What the task asks
Copy the items word for word, from the very first line up to and including the line with "off is located at coordinates (2062, 973).".
## begin Record extracts
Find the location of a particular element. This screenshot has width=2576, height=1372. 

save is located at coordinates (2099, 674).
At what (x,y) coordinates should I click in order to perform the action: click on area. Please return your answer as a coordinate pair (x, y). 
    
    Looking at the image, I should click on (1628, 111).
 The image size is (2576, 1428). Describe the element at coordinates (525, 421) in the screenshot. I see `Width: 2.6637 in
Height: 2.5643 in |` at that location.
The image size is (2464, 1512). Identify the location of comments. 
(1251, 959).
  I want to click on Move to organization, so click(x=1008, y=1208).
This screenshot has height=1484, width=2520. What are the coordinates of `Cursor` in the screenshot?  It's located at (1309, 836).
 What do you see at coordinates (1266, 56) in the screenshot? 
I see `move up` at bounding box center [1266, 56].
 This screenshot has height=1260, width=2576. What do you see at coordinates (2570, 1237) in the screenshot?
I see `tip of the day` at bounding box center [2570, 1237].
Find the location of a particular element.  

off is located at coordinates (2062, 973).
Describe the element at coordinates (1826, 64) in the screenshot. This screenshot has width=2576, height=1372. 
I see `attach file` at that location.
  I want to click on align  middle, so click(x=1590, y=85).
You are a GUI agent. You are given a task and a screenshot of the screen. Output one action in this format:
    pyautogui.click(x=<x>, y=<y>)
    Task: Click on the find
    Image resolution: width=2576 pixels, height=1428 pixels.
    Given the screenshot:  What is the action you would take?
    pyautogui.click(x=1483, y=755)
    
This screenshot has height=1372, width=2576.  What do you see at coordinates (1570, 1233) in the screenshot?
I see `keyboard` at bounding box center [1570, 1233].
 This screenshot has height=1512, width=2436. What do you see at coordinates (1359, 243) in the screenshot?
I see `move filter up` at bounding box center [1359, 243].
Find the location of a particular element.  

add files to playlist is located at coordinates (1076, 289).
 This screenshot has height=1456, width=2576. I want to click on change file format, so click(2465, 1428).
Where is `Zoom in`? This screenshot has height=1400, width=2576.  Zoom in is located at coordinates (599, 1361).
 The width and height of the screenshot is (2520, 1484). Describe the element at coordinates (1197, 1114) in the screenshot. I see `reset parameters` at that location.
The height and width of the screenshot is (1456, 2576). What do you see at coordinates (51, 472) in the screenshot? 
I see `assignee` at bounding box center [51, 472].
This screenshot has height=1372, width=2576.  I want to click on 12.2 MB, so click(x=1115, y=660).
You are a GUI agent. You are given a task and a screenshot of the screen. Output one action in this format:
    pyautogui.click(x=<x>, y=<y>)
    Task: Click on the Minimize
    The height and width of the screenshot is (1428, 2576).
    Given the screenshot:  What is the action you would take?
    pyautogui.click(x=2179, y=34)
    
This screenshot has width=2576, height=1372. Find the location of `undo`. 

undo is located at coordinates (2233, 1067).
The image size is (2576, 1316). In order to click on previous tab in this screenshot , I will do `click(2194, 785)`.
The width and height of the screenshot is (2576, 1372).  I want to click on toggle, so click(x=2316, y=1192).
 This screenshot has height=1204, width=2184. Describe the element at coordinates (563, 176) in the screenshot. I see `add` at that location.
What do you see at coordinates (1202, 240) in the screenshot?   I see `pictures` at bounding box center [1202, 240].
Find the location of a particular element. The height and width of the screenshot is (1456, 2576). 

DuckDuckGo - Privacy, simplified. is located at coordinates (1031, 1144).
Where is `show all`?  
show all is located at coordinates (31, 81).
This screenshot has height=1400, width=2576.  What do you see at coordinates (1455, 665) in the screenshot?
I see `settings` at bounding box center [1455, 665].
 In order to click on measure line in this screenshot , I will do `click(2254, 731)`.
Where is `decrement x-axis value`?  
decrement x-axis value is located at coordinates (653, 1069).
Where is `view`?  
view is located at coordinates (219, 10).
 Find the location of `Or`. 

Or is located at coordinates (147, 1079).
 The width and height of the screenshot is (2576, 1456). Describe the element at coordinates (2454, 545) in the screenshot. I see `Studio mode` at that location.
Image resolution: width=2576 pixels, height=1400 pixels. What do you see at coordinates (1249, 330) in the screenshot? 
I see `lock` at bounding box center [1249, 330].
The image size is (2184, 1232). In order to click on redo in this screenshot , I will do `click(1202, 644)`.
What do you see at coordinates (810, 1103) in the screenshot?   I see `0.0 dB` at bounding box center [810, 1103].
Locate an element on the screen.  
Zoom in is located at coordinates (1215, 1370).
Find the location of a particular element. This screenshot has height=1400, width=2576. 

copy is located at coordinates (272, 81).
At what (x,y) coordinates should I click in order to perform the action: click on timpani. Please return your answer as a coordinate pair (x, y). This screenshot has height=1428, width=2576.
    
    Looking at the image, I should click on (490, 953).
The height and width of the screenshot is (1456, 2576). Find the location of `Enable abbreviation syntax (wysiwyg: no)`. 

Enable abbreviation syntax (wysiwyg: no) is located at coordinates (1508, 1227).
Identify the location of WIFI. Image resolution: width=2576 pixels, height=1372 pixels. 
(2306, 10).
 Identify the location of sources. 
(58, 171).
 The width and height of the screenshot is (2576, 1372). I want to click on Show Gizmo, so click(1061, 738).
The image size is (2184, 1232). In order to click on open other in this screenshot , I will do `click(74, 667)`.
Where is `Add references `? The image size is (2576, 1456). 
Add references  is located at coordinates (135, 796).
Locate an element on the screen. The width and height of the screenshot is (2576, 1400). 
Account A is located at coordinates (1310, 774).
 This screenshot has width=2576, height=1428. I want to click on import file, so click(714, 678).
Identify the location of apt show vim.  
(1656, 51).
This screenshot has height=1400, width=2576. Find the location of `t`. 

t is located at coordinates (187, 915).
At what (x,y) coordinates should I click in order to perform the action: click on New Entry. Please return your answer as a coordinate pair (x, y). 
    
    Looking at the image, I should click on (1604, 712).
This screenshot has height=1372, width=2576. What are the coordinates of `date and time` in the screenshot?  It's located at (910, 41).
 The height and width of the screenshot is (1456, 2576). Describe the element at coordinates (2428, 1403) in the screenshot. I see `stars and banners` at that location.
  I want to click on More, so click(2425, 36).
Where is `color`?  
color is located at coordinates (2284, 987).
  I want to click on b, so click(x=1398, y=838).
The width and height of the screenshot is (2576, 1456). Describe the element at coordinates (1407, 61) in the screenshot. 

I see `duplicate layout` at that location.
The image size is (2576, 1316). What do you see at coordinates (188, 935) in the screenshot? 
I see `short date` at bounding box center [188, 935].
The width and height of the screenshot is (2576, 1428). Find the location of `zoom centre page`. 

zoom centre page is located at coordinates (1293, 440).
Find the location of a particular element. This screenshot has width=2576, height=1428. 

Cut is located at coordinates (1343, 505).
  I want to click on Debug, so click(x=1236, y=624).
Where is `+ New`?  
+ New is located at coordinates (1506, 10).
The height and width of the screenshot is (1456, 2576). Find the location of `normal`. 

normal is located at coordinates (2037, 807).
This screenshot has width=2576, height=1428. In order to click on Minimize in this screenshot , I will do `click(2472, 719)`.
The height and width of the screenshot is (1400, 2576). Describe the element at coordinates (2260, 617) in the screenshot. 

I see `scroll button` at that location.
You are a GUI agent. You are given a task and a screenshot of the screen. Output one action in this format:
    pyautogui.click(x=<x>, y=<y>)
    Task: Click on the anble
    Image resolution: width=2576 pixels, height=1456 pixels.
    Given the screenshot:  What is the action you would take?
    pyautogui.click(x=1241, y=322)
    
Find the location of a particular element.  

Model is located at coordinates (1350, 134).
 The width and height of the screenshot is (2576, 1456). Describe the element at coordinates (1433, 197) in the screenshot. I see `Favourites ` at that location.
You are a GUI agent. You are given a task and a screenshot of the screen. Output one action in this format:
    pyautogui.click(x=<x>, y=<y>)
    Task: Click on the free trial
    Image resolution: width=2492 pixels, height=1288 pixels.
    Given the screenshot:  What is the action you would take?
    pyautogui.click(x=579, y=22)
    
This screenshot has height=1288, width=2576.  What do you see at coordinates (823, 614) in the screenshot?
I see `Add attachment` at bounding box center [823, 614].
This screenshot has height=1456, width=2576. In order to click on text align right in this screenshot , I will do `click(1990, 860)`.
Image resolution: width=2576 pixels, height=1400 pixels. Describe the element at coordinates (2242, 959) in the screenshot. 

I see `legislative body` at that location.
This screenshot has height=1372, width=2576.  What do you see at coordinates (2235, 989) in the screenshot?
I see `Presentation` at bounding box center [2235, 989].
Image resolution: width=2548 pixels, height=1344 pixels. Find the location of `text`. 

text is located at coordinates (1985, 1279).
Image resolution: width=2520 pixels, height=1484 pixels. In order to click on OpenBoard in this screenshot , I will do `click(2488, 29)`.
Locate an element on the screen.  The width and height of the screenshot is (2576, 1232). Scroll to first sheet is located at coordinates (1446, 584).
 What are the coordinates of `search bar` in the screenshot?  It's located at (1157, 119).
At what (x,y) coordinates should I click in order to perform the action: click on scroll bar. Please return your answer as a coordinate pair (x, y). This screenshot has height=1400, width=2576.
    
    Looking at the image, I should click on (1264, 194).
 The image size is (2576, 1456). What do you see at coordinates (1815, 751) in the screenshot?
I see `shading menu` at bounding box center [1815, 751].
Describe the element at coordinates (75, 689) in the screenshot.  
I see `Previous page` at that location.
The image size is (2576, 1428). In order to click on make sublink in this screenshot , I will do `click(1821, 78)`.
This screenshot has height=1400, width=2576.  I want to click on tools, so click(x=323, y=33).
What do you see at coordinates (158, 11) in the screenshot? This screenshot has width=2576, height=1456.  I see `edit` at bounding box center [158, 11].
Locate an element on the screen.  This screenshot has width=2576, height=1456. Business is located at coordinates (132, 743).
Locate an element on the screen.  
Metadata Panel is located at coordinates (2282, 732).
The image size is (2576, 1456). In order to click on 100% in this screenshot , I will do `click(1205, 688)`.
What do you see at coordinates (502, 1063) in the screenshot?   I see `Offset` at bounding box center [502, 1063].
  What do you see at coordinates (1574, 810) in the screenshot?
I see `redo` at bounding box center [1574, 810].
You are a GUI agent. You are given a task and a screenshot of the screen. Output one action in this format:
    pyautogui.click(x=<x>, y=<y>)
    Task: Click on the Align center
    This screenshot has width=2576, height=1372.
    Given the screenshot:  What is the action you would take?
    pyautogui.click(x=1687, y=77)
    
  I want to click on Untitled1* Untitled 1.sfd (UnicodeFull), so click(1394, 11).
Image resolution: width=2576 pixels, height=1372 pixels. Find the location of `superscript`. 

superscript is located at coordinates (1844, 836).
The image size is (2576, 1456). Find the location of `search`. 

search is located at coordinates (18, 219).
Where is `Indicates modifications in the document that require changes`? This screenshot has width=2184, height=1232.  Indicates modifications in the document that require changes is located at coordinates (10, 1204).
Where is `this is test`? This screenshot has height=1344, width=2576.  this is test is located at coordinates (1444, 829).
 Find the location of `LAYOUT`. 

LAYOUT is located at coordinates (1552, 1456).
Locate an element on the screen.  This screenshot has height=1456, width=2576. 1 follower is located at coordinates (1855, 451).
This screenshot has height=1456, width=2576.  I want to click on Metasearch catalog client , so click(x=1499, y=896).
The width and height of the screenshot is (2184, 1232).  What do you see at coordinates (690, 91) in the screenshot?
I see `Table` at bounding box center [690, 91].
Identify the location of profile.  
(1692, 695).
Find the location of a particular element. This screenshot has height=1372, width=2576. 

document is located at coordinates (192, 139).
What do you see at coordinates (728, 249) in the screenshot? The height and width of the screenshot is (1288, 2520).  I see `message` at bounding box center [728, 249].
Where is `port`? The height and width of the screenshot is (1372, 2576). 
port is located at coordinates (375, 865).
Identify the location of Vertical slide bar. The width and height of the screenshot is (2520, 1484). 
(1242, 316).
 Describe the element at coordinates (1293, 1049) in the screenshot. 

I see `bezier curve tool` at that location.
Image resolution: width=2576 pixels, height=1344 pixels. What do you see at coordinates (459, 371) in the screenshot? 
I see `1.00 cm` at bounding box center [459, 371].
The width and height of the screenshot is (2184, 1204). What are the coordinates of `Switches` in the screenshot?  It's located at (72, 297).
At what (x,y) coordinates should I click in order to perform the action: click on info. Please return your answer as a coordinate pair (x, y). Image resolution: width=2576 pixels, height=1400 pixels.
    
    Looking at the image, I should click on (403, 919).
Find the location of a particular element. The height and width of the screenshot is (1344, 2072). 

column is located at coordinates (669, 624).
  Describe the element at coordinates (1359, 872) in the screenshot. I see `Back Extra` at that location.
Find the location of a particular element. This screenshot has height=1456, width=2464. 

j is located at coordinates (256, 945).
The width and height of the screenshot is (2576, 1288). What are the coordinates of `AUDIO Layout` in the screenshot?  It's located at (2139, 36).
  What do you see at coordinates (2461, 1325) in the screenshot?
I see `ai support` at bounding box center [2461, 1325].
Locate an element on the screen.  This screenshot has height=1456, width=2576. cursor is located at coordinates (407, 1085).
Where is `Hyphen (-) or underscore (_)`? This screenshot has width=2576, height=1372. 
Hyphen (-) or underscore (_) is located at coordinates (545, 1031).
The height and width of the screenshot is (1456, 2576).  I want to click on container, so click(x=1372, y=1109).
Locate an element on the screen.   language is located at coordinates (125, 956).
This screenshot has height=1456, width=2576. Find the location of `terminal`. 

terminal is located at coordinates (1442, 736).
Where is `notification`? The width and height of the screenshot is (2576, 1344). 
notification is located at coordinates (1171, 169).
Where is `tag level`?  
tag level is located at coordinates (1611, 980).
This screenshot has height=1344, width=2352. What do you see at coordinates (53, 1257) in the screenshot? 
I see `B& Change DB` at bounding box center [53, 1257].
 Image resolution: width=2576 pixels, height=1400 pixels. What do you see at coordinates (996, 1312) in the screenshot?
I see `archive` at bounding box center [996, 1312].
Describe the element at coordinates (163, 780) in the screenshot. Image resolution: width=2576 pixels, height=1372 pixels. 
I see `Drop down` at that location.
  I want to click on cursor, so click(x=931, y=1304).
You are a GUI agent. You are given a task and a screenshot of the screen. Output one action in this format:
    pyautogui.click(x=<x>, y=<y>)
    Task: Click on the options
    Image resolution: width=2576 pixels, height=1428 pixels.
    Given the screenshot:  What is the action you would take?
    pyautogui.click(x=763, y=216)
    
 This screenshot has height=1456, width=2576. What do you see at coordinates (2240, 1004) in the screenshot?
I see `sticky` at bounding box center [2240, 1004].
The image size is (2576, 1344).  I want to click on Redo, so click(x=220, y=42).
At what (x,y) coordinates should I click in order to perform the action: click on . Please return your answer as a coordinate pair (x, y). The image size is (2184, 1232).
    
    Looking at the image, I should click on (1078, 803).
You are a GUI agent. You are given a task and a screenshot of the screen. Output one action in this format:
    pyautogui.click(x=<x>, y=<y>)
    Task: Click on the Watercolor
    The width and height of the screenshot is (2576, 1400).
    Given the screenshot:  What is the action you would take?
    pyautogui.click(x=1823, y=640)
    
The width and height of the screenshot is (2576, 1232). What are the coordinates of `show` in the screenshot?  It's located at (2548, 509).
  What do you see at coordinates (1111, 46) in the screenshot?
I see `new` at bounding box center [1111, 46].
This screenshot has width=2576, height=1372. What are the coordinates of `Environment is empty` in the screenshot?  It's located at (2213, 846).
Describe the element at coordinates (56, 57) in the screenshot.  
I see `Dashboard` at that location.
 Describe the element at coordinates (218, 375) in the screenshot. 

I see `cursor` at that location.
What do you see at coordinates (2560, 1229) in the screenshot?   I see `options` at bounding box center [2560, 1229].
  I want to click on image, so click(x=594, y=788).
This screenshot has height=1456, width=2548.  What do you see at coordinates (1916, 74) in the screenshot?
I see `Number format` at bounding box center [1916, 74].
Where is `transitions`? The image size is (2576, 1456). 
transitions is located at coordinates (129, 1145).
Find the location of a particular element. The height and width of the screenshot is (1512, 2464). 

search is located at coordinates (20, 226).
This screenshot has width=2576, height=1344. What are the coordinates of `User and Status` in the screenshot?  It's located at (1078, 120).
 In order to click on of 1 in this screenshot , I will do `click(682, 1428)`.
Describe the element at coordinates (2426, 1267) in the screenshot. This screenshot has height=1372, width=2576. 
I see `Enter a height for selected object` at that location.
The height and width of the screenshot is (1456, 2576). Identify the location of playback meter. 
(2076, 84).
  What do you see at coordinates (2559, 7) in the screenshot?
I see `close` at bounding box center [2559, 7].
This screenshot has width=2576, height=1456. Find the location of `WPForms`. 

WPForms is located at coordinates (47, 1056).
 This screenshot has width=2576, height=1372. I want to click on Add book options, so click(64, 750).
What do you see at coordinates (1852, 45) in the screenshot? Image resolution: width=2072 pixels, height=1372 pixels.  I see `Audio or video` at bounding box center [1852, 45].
## end Record extracts
Answer in full
Find the location of a particular element. This screenshot has width=2576, height=1372. 

save is located at coordinates (2099, 674).
At what (x,y) coordinates should I click in order to perform the action: click on area. Please return your answer as a coordinate pair (x, y). 
    
    Looking at the image, I should click on (1628, 111).
 The image size is (2576, 1428). Describe the element at coordinates (525, 421) in the screenshot. I see `Width: 2.6637 in
Height: 2.5643 in |` at that location.
The image size is (2464, 1512). Identify the location of comments. 
(1251, 959).
  I want to click on Move to organization, so click(x=1008, y=1208).
This screenshot has height=1484, width=2520. What are the coordinates of `Cursor` in the screenshot?  It's located at (1309, 836).
 What do you see at coordinates (1266, 56) in the screenshot? 
I see `move up` at bounding box center [1266, 56].
 This screenshot has height=1260, width=2576. What do you see at coordinates (2570, 1237) in the screenshot?
I see `tip of the day` at bounding box center [2570, 1237].
Find the location of a particular element.  

off is located at coordinates (2062, 973).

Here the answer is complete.